▶ YOUR GOAL:
Line by line, copy the material below exactly.

▶ TASK MATERIAL:

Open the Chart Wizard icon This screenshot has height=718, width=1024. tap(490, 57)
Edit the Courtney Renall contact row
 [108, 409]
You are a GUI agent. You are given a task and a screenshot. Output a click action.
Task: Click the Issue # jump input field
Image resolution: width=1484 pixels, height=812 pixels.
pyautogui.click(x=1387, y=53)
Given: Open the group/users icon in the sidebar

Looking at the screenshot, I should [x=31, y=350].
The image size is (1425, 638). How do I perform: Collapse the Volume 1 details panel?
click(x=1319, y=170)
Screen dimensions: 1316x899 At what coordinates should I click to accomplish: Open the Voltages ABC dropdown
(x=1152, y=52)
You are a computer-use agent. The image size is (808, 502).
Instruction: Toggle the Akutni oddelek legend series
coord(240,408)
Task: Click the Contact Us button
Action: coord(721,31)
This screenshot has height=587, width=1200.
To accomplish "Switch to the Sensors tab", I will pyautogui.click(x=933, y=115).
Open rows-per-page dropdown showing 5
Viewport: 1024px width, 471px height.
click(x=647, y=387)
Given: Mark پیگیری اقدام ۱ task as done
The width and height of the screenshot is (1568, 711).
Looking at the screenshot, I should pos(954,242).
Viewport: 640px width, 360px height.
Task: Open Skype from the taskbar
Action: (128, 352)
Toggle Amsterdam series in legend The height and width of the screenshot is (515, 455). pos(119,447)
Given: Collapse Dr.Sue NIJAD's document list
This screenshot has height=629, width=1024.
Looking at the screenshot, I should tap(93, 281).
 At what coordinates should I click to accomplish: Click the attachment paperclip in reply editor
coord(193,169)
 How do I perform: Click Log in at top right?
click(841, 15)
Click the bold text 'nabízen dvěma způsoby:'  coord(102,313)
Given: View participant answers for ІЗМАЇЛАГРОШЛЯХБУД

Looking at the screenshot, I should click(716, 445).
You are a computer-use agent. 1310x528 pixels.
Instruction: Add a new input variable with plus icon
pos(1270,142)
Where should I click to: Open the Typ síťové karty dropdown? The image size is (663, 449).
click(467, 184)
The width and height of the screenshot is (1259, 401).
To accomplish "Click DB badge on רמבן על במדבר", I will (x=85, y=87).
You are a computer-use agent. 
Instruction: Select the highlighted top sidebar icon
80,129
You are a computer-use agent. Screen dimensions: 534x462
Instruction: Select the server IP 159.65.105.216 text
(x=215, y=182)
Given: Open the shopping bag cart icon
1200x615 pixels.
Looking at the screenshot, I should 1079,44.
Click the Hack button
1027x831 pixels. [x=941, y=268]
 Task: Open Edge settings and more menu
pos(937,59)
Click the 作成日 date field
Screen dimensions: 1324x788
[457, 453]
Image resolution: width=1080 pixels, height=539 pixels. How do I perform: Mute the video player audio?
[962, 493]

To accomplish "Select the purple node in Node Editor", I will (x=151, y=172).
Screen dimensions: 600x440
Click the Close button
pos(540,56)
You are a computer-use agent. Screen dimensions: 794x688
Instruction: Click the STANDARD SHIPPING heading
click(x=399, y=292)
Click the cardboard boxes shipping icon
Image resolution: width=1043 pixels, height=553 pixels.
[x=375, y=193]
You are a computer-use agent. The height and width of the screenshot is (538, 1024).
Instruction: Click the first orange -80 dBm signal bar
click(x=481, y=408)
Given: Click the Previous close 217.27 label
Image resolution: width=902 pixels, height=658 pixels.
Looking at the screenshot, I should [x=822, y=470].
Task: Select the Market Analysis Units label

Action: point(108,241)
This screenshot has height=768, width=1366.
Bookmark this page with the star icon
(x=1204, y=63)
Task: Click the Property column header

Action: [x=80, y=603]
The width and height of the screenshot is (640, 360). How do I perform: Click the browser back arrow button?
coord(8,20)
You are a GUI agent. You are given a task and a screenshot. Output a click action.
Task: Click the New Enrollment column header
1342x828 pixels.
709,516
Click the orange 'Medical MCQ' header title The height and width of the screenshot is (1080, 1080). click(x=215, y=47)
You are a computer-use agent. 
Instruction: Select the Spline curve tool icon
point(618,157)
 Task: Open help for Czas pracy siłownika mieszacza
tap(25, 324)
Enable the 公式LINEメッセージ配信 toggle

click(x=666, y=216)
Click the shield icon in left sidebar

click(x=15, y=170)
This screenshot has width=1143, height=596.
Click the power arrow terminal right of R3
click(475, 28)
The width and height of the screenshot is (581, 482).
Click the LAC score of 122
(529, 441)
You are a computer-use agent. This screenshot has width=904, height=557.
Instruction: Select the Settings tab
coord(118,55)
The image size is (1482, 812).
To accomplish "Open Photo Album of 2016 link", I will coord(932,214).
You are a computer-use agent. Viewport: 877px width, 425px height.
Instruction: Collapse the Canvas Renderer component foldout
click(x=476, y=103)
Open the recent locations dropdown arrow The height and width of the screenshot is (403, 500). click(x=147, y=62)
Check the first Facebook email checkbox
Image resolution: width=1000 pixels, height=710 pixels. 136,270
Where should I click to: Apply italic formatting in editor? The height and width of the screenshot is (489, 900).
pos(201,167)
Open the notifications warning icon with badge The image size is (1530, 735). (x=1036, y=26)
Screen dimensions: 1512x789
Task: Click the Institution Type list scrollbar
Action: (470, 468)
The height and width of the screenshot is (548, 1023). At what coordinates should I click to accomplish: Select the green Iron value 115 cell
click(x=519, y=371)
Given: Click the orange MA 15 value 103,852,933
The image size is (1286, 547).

▶ SOLUTION FOR THIS EXERCISE:
Open the Chart Wizard icon This screenshot has height=718, width=1024. tap(490, 57)
Edit the Courtney Renall contact row
 [108, 409]
You are a GUI agent. You are given a task and a screenshot. Output a click action.
Task: Click the Issue # jump input field
Image resolution: width=1484 pixels, height=812 pixels.
pyautogui.click(x=1387, y=53)
Given: Open the group/users icon in the sidebar

Looking at the screenshot, I should [x=31, y=350].
The image size is (1425, 638). How do I perform: Collapse the Volume 1 details panel?
click(x=1319, y=170)
Screen dimensions: 1316x899 At what coordinates should I click to accomplish: Open the Voltages ABC dropdown
(x=1152, y=52)
You are a computer-use agent. The image size is (808, 502).
Instruction: Toggle the Akutni oddelek legend series
coord(240,408)
Task: Click the Contact Us button
Action: coord(721,31)
This screenshot has height=587, width=1200.
To accomplish "Switch to the Sensors tab", I will pyautogui.click(x=933, y=115).
Open rows-per-page dropdown showing 5
Viewport: 1024px width, 471px height.
click(x=647, y=387)
Given: Mark پیگیری اقدام ۱ task as done
The width and height of the screenshot is (1568, 711).
Looking at the screenshot, I should pos(954,242).
Viewport: 640px width, 360px height.
Task: Open Skype from the taskbar
Action: (128, 352)
Toggle Amsterdam series in legend The height and width of the screenshot is (515, 455). pos(119,447)
Given: Collapse Dr.Sue NIJAD's document list
This screenshot has height=629, width=1024.
Looking at the screenshot, I should tap(93, 281).
 At what coordinates should I click to accomplish: Click the attachment paperclip in reply editor
coord(193,169)
 How do I perform: Click Log in at top right?
click(841, 15)
Click the bold text 'nabízen dvěma způsoby:'  coord(102,313)
Given: View participant answers for ІЗМАЇЛАГРОШЛЯХБУД

Looking at the screenshot, I should click(716, 445).
You are a computer-use agent. 1310x528 pixels.
Instruction: Add a new input variable with plus icon
pos(1270,142)
Where should I click to: Open the Typ síťové karty dropdown? The image size is (663, 449).
click(467, 184)
The width and height of the screenshot is (1259, 401).
To accomplish "Click DB badge on רמבן על במדבר", I will (x=85, y=87).
You are a computer-use agent. 
Instruction: Select the highlighted top sidebar icon
80,129
You are a computer-use agent. Screen dimensions: 534x462
Instruction: Select the server IP 159.65.105.216 text
(x=215, y=182)
Given: Open the shopping bag cart icon
1200x615 pixels.
Looking at the screenshot, I should 1079,44.
Click the Hack button
1027x831 pixels. [x=941, y=268]
 Task: Open Edge settings and more menu
pos(937,59)
Click the 作成日 date field
Screen dimensions: 1324x788
[457, 453]
Image resolution: width=1080 pixels, height=539 pixels. How do I perform: Mute the video player audio?
[962, 493]

To accomplish "Select the purple node in Node Editor", I will (x=151, y=172).
Screen dimensions: 600x440
Click the Close button
pos(540,56)
You are a computer-use agent. Screen dimensions: 794x688
Instruction: Click the STANDARD SHIPPING heading
click(x=399, y=292)
Click the cardboard boxes shipping icon
Image resolution: width=1043 pixels, height=553 pixels.
[x=375, y=193]
You are a computer-use agent. The height and width of the screenshot is (538, 1024).
Instruction: Click the first orange -80 dBm signal bar
click(x=481, y=408)
Given: Click the Previous close 217.27 label
Image resolution: width=902 pixels, height=658 pixels.
Looking at the screenshot, I should [x=822, y=470].
Task: Select the Market Analysis Units label

Action: point(108,241)
This screenshot has height=768, width=1366.
Bookmark this page with the star icon
(x=1204, y=63)
Task: Click the Property column header

Action: [x=80, y=603]
The width and height of the screenshot is (640, 360). How do I perform: Click the browser back arrow button?
coord(8,20)
You are a GUI agent. You are given a task and a screenshot. Output a click action.
Task: Click the New Enrollment column header
1342x828 pixels.
709,516
Click the orange 'Medical MCQ' header title The height and width of the screenshot is (1080, 1080). click(x=215, y=47)
You are a computer-use agent. 
Instruction: Select the Spline curve tool icon
point(618,157)
 Task: Open help for Czas pracy siłownika mieszacza
tap(25, 324)
Enable the 公式LINEメッセージ配信 toggle

click(x=666, y=216)
Click the shield icon in left sidebar

click(x=15, y=170)
This screenshot has width=1143, height=596.
Click the power arrow terminal right of R3
click(475, 28)
The width and height of the screenshot is (581, 482).
Click the LAC score of 122
(529, 441)
You are a computer-use agent. This screenshot has width=904, height=557.
Instruction: Select the Settings tab
coord(118,55)
The image size is (1482, 812).
To accomplish "Open Photo Album of 2016 link", I will coord(932,214).
You are a computer-use agent. Viewport: 877px width, 425px height.
Instruction: Collapse the Canvas Renderer component foldout
click(x=476, y=103)
Open the recent locations dropdown arrow The height and width of the screenshot is (403, 500). click(x=147, y=62)
Check the first Facebook email checkbox
Image resolution: width=1000 pixels, height=710 pixels. 136,270
Where should I click to: Apply italic formatting in editor? The height and width of the screenshot is (489, 900).
pos(201,167)
Open the notifications warning icon with badge The image size is (1530, 735). (x=1036, y=26)
Screen dimensions: 1512x789
Task: Click the Institution Type list scrollbar
Action: (470, 468)
The height and width of the screenshot is (548, 1023). At what coordinates should I click to accomplish: Select the green Iron value 115 cell
click(x=519, y=371)
Given: Click the orange MA 15 value 103,852,933
The image size is (1286, 547).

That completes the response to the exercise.